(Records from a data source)
━━━━━━
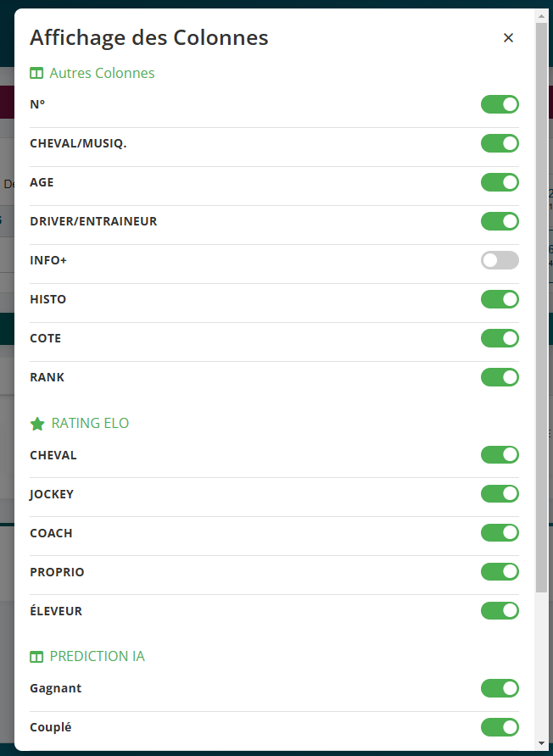The height and width of the screenshot is (756, 553).
Task: Hide the ELO CHEVAL rating column
Action: coord(500,455)
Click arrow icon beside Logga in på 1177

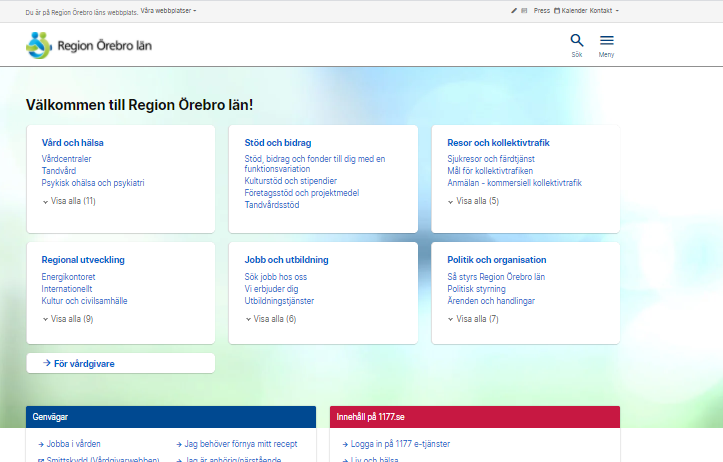344,443
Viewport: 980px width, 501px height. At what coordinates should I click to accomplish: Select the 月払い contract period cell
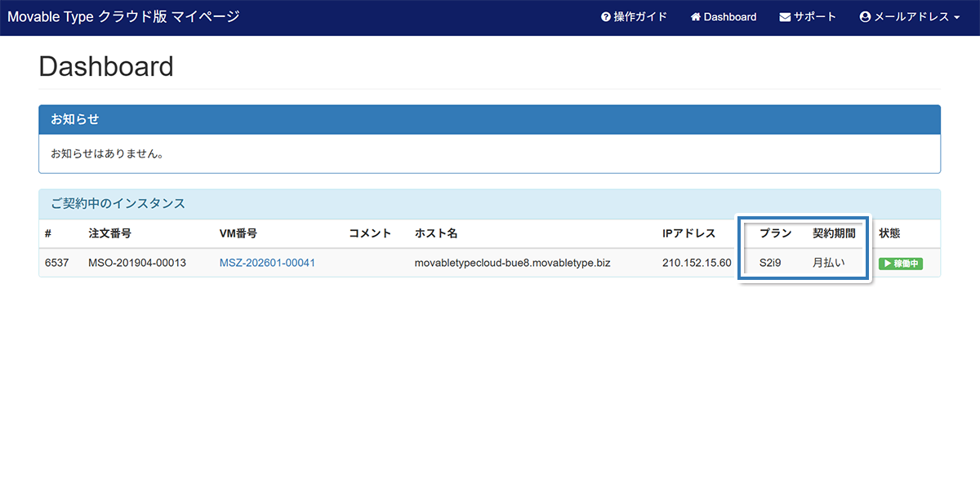[828, 264]
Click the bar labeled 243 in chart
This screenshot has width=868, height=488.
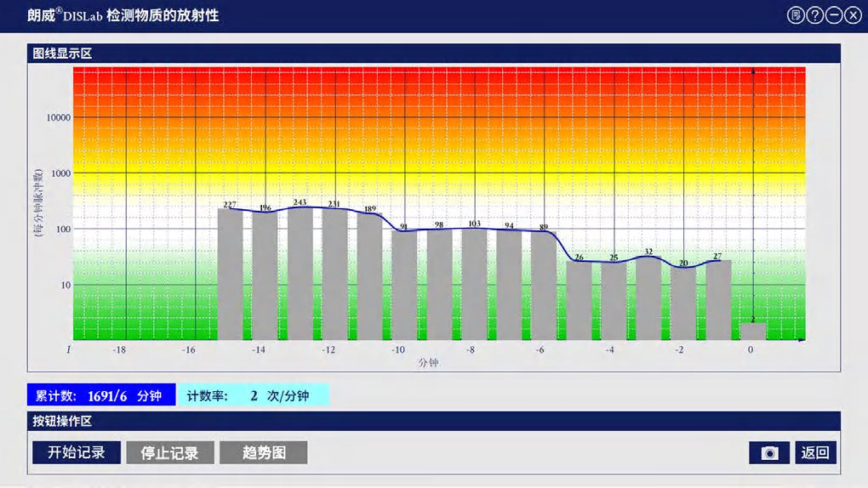pyautogui.click(x=300, y=274)
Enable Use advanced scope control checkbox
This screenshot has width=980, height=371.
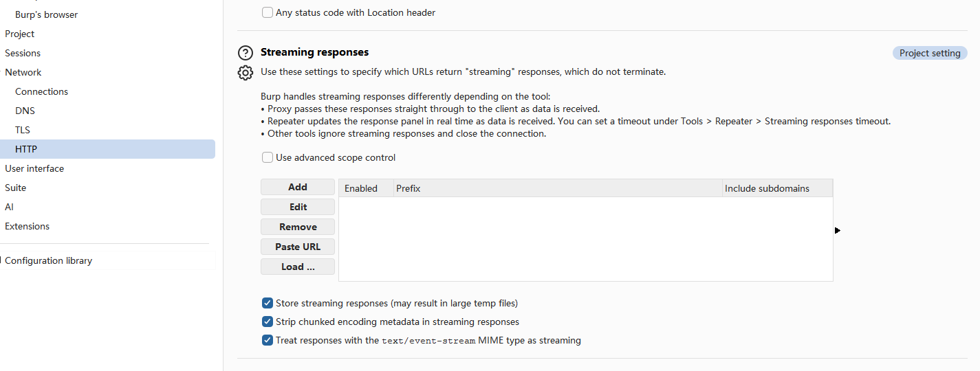(x=268, y=158)
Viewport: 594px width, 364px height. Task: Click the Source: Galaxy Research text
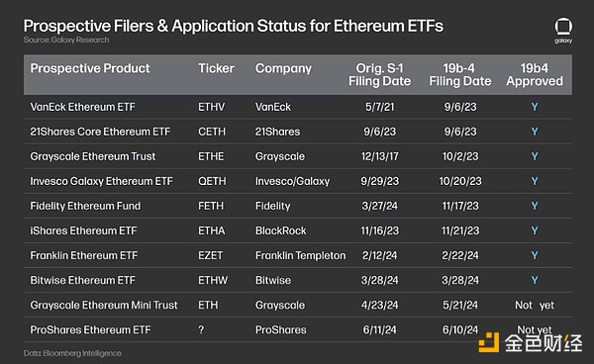[66, 41]
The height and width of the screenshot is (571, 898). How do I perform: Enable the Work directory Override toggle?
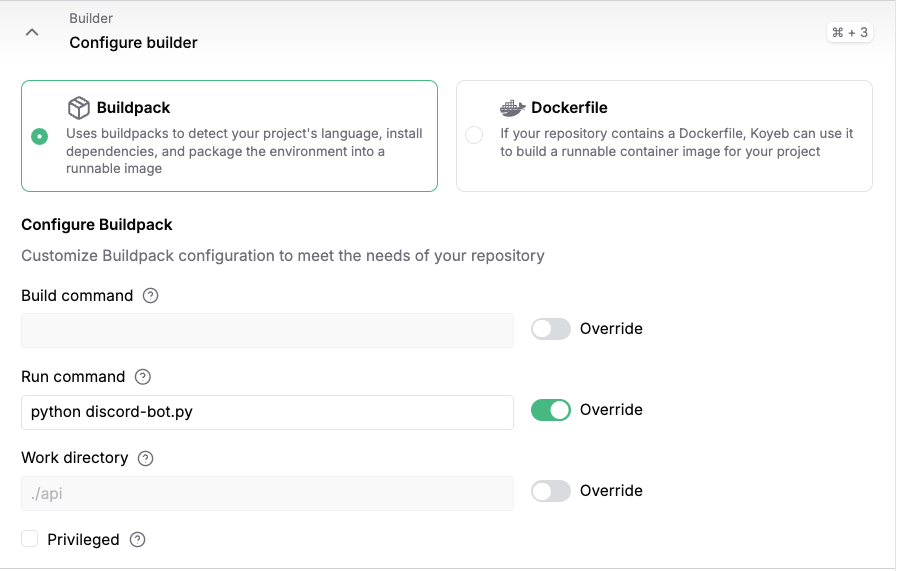[550, 491]
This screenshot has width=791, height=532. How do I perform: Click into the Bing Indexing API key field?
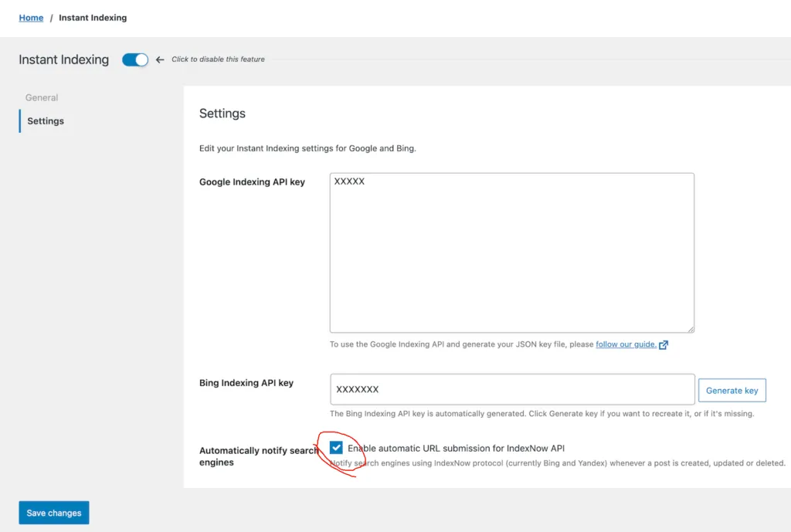point(511,390)
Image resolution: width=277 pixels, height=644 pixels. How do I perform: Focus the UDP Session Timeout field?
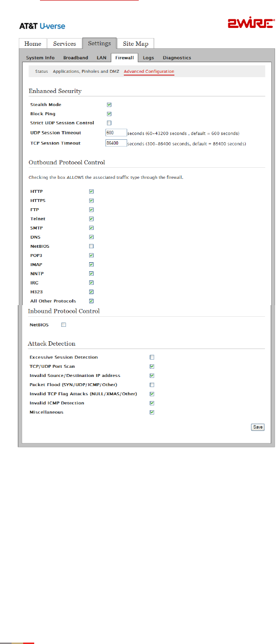116,133
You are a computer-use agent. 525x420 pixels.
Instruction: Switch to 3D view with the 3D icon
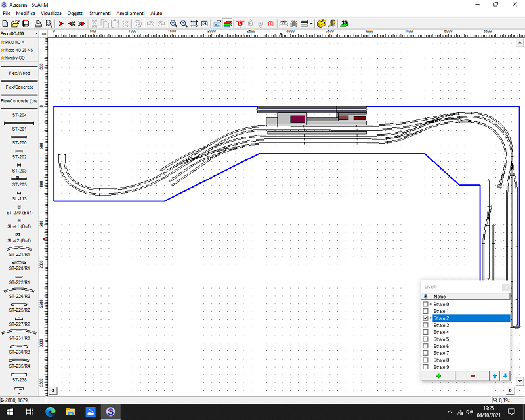click(345, 24)
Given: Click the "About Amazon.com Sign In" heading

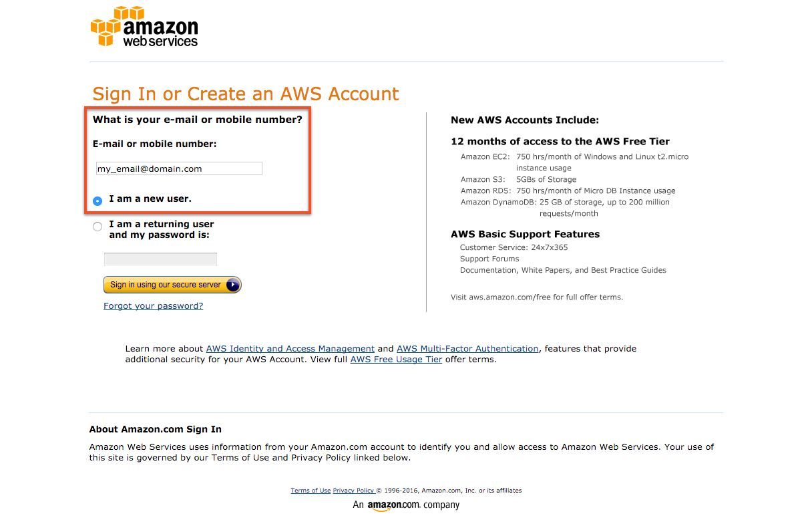Looking at the screenshot, I should point(155,429).
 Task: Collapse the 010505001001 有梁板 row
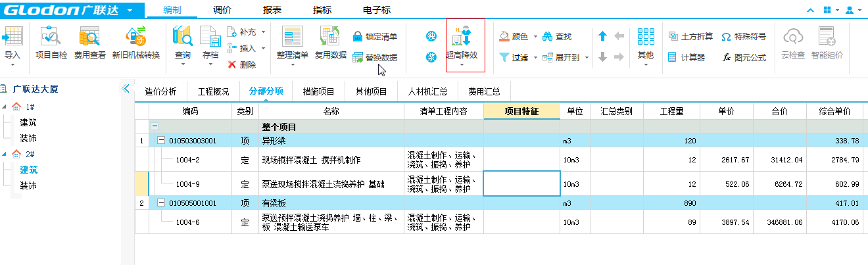tap(162, 204)
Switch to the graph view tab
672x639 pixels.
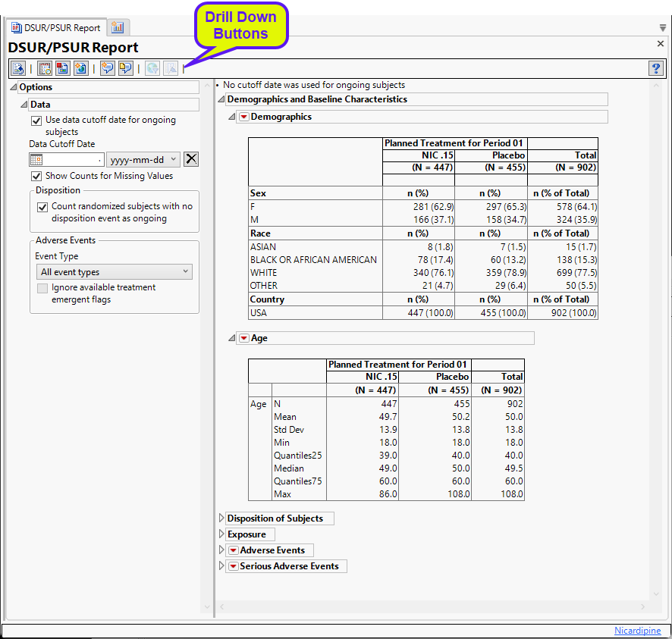(x=118, y=27)
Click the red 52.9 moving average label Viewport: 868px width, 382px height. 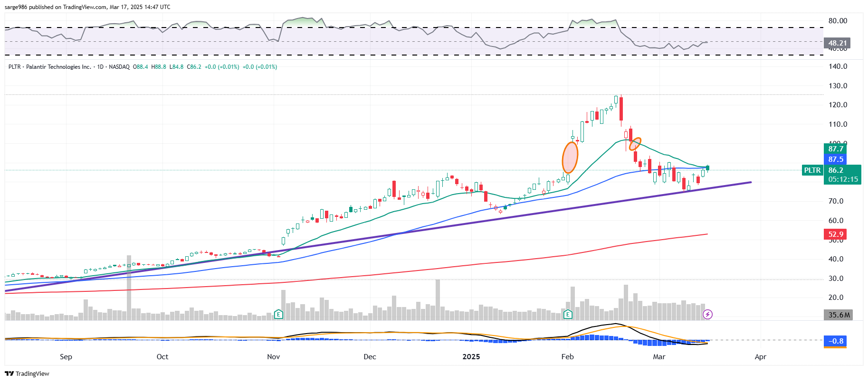click(x=836, y=234)
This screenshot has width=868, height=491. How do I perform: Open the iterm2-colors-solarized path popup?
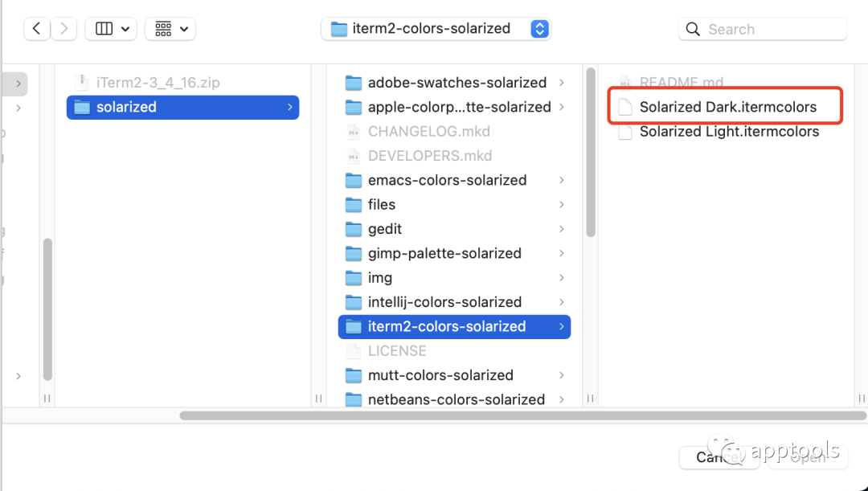pos(436,29)
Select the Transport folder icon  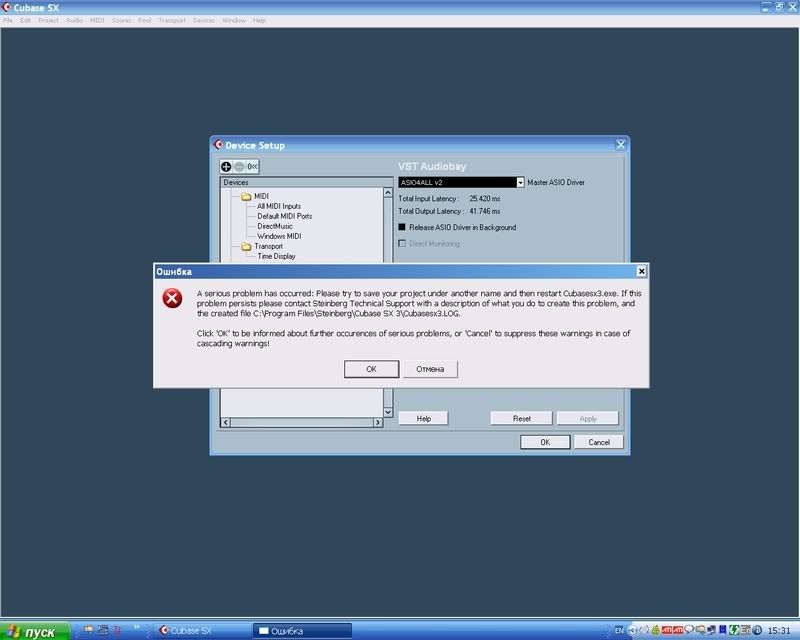pyautogui.click(x=246, y=246)
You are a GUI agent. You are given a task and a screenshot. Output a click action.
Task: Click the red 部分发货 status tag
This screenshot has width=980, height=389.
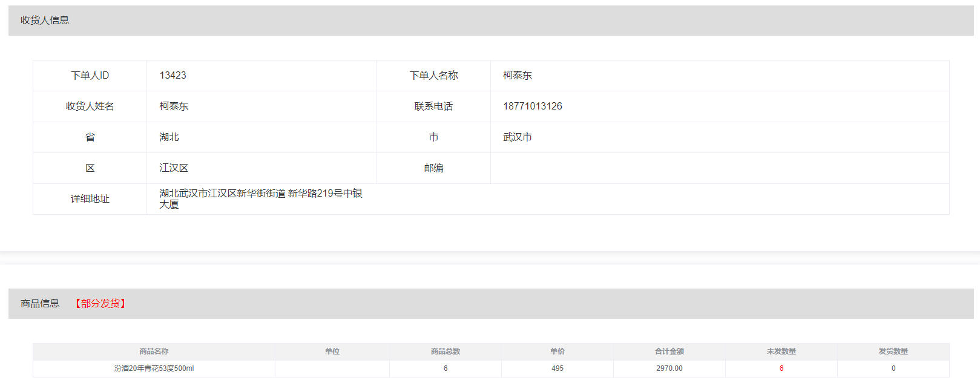100,304
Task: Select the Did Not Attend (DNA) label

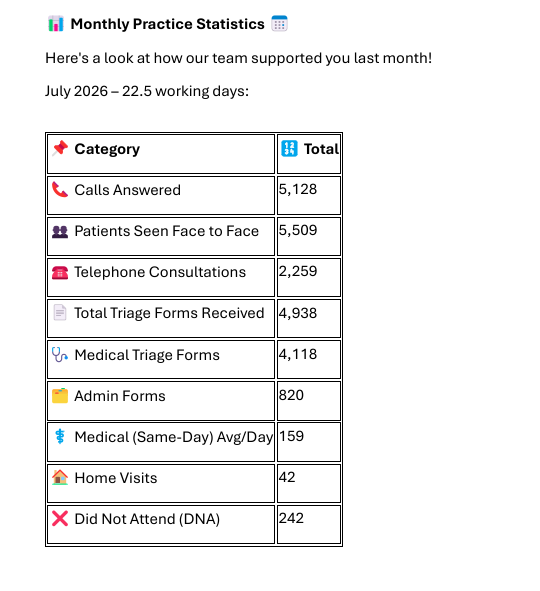Action: click(147, 519)
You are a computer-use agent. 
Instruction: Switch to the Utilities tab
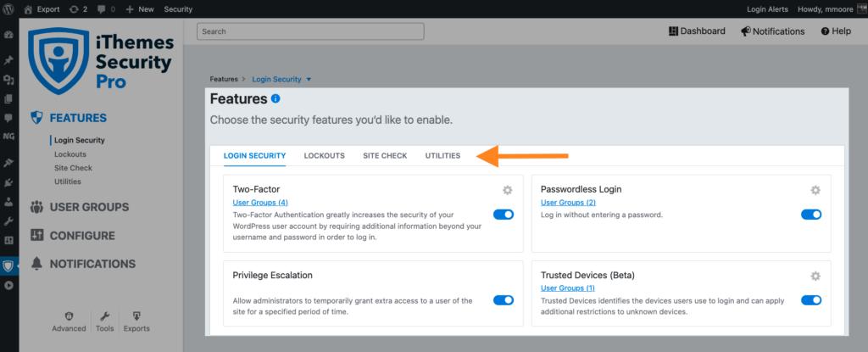click(442, 156)
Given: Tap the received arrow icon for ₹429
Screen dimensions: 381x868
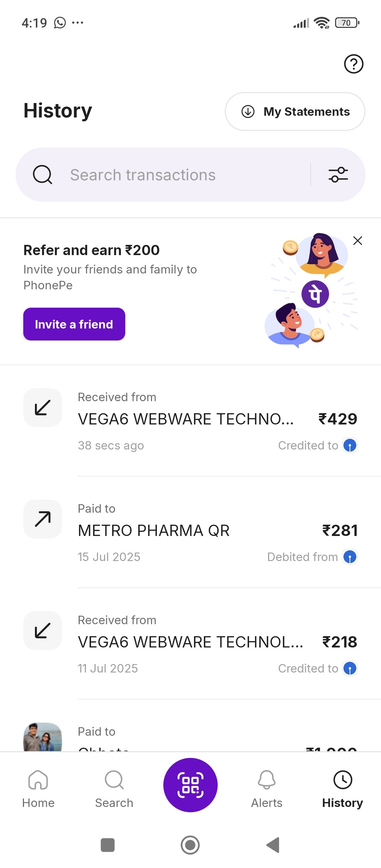Looking at the screenshot, I should point(43,408).
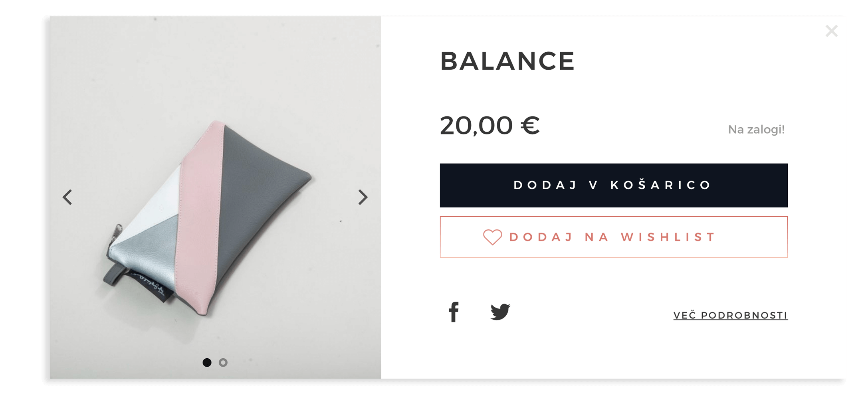Click the pink stripe on the pouch
868x395 pixels.
200,215
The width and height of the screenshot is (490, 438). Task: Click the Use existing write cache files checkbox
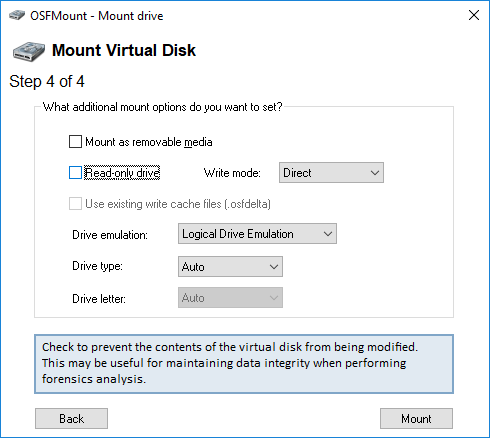(x=75, y=204)
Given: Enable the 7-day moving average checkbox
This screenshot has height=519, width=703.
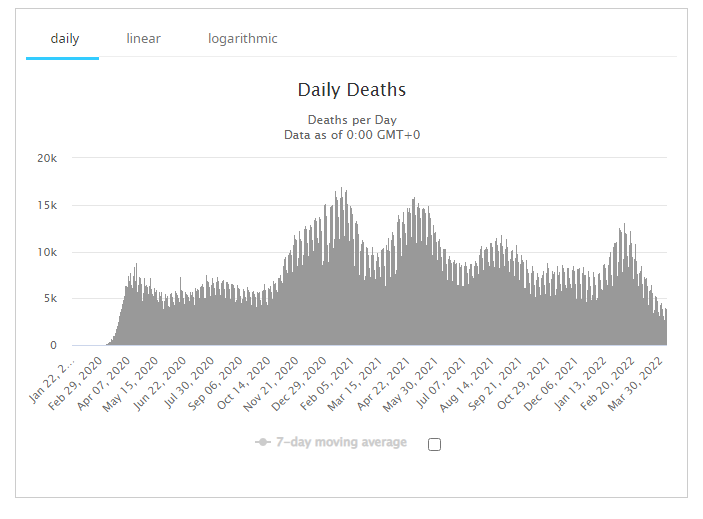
━━━━━━
» Problem description
Read through the entries and copy each line in which "computer" appears.

» Answer for the task
You are a computer-use agent. 525x420 pixels.
You are a computer-use agent. 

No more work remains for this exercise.